How does gdb call functions?
(previous gdb posts: how does gdb work? (2016) and three things you can do with gdb (2014))
I discovered this week that you can call C functions from gdb! I thought this was cool because I’d previously thought of gdb as mostly a read-only debugging tool.
I was really surprised by that (how does that WORK??). As I often do, I asked on Twitter how that even works, and I got a lot of really useful answers! My favorite answer was Evan Klitzke’s example C code showing a way to do it. Code that works is very exciting!
I believe (through some stracing & experiments) that that example C code is different from how gdb actually calls functions, so I’ll talk about what I’ve figured out about what gdb does in this post and how I’ve figured it out.
There is a lot I still don’t know about how gdb calls functions, and very likely some things in here are wrong.
What does it mean to call a C function from gdb?
Before I get into how this works, let’s talk quickly about why I found it surprising / nonobvious.
So, you have a running C program (the “target program”).

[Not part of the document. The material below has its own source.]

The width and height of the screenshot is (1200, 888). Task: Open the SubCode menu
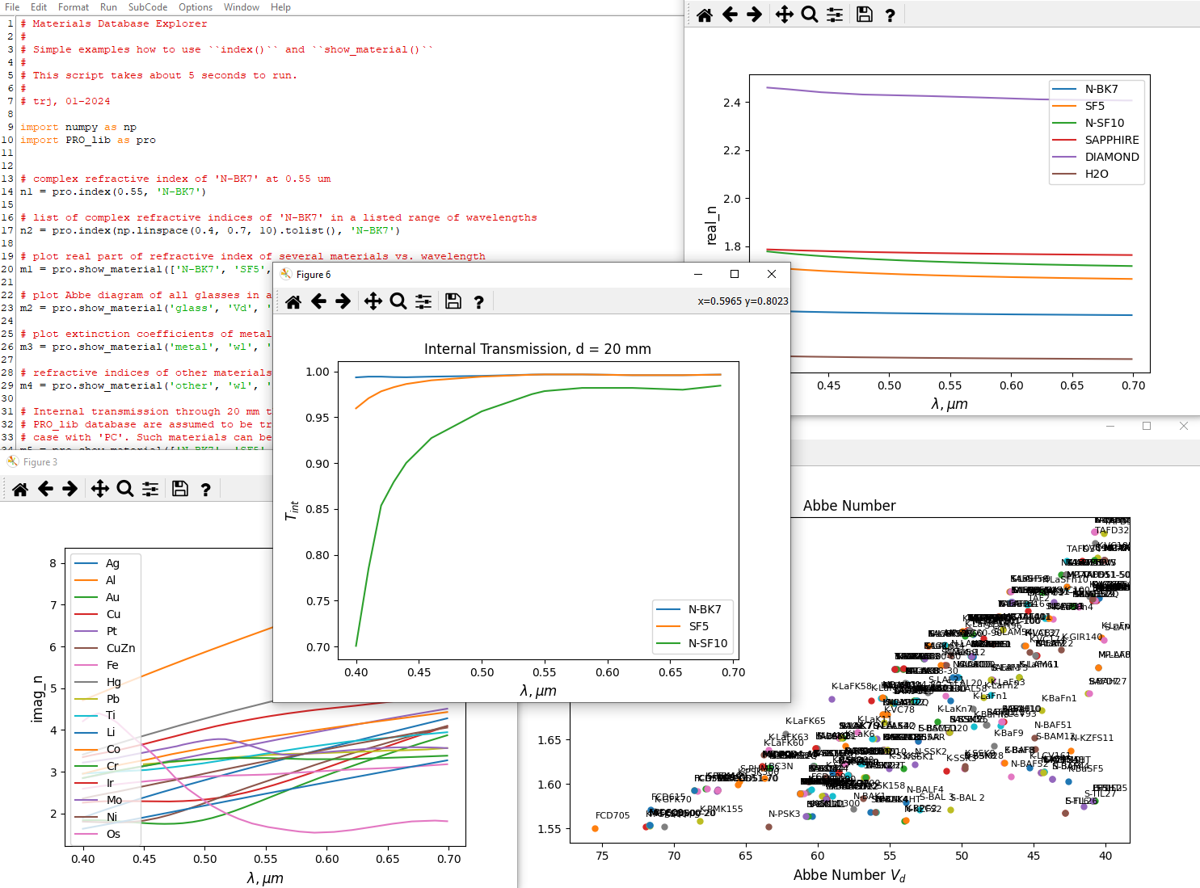click(x=148, y=7)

You want to run a function from it. To do that, you need to basically:
- pause the program (because it is already running code!)
- find the address of the function you want to call (using the symbol table)
- convince the program (the “target program”) to jump to that address
- when the function returns, restore the instruction pointer and registers to what they were before
Using the symbol table to figure out the address of the function you want to call is pretty
straightforward – here’s some sketchy (but working!) Rust code that I’ve been using on Linux to do that. This code uses the elf crate.
If I wanted to find the address of the foo
function in PID 2345, I’d run
elf_symbol_value("/proc/2345/exe", "foo")
.
fn elf_symbol_value(file_name: &str, symbol_name: &str) -> Result<u64, Box<std::error::Error>> {
// open the ELF file
let file = elf::File::open_path(file_name).ok().ok_or("parse error")?;
// loop over all the sections & symbols until you find the right one!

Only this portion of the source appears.